§ Task description
Revise the part of the material that opens with the line containing "Task: Click Q Rd 2 link in Stuart Bingham row" and closes with the line containing "Action: click(x=1119, y=451)" by replacing "staking table" with "rewards table", and give back those lines alone with everything else unchanged.

§ Given data
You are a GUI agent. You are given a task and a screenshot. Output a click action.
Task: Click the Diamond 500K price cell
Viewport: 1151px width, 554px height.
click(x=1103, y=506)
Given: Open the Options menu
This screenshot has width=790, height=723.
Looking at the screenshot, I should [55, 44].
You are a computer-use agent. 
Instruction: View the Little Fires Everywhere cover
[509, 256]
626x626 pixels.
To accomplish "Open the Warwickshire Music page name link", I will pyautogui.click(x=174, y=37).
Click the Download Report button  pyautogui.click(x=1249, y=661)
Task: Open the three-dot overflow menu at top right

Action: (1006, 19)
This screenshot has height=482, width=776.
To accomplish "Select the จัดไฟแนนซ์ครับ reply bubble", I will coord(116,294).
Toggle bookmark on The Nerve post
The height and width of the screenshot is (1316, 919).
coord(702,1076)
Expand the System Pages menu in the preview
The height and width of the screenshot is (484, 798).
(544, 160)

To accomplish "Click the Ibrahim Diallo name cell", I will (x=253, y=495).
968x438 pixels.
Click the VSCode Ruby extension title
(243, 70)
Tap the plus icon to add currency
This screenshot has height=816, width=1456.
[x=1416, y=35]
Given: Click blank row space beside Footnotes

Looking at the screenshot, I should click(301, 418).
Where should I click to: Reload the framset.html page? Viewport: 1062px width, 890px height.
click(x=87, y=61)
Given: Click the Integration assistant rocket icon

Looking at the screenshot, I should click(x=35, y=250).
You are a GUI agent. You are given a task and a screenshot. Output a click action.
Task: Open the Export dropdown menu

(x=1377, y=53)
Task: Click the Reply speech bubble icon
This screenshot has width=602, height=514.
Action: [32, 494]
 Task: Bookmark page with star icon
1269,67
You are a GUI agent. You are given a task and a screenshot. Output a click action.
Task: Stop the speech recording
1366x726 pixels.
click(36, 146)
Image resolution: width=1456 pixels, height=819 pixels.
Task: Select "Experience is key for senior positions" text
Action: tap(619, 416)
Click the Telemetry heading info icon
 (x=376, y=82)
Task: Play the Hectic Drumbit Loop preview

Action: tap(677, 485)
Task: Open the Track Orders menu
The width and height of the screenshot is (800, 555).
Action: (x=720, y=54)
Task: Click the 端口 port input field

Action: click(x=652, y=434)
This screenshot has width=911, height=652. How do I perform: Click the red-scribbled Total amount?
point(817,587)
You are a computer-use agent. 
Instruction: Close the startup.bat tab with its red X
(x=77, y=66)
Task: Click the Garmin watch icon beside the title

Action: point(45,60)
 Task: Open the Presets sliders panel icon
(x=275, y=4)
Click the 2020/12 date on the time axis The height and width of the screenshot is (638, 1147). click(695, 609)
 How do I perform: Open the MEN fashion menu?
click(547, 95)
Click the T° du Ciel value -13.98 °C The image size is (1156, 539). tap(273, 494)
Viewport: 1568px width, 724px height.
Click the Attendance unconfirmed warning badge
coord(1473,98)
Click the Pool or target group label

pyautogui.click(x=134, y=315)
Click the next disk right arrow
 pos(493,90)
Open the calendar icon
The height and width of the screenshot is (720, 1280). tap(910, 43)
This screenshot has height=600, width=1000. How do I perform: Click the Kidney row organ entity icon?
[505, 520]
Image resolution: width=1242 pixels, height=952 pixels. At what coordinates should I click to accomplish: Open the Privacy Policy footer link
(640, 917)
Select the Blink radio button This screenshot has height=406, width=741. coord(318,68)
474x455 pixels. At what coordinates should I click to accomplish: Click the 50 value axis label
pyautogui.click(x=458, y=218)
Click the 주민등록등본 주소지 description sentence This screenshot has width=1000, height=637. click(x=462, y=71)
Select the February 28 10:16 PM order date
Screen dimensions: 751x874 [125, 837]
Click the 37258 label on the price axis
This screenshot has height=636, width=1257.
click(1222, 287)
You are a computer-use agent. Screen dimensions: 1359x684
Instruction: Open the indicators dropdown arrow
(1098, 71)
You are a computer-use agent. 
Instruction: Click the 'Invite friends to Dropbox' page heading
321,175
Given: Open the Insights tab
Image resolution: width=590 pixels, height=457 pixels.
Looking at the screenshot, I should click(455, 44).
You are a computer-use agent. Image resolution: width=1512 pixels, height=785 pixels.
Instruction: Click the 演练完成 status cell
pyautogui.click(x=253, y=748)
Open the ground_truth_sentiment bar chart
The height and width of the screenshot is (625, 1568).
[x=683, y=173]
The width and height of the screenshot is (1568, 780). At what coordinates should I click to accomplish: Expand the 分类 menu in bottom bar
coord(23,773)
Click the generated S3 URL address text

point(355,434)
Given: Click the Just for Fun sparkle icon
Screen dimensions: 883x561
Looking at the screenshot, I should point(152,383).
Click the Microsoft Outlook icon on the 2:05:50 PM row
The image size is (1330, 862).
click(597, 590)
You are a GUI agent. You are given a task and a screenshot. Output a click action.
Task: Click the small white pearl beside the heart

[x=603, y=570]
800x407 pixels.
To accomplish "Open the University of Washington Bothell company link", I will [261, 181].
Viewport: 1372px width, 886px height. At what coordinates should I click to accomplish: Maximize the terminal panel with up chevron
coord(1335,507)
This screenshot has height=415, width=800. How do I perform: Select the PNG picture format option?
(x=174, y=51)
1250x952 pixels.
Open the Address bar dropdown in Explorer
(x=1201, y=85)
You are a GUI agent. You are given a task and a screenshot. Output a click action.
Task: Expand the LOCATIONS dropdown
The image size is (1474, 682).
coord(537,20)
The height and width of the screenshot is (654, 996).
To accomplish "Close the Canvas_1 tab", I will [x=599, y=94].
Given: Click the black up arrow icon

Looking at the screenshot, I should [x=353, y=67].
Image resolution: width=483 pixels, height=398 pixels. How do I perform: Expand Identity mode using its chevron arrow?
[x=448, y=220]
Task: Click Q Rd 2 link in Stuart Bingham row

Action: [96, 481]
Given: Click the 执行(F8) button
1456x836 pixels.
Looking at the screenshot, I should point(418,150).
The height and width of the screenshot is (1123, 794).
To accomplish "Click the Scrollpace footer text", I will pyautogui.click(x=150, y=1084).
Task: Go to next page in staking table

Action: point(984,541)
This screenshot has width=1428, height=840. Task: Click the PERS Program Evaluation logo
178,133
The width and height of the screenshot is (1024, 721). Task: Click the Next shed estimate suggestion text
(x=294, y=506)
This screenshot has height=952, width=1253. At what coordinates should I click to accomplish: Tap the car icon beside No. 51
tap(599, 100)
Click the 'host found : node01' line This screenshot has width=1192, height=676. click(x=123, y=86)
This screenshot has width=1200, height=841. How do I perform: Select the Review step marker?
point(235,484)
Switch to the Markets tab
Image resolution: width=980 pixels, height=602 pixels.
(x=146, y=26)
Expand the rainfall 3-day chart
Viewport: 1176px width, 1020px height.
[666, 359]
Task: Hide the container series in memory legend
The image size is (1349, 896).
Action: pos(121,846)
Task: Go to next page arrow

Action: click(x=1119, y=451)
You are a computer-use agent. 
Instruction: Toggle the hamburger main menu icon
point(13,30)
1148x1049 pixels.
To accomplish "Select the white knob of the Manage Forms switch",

§ Answer
Task: Click Q Rd 2 link in Stuart Bingham row

Action: [96, 481]
Given: Click the 执行(F8) button
1456x836 pixels.
Looking at the screenshot, I should point(418,150).
The height and width of the screenshot is (1123, 794).
To accomplish "Click the Scrollpace footer text", I will pyautogui.click(x=150, y=1084).
Task: Go to next page in rewards table

Action: point(984,541)
This screenshot has width=1428, height=840. Task: Click the PERS Program Evaluation logo
178,133
The width and height of the screenshot is (1024, 721). Task: Click the Next shed estimate suggestion text
(x=294, y=506)
This screenshot has height=952, width=1253. At what coordinates should I click to accomplish: Tap the car icon beside No. 51
tap(599, 100)
Click the 'host found : node01' line This screenshot has width=1192, height=676. click(x=123, y=86)
This screenshot has width=1200, height=841. How do I perform: Select the Review step marker?
point(235,484)
Switch to the Markets tab
Image resolution: width=980 pixels, height=602 pixels.
(x=146, y=26)
Expand the rainfall 3-day chart
Viewport: 1176px width, 1020px height.
[666, 359]
Task: Hide the container series in memory legend
The image size is (1349, 896).
Action: pos(121,846)
Task: Go to next page arrow

Action: click(x=1119, y=451)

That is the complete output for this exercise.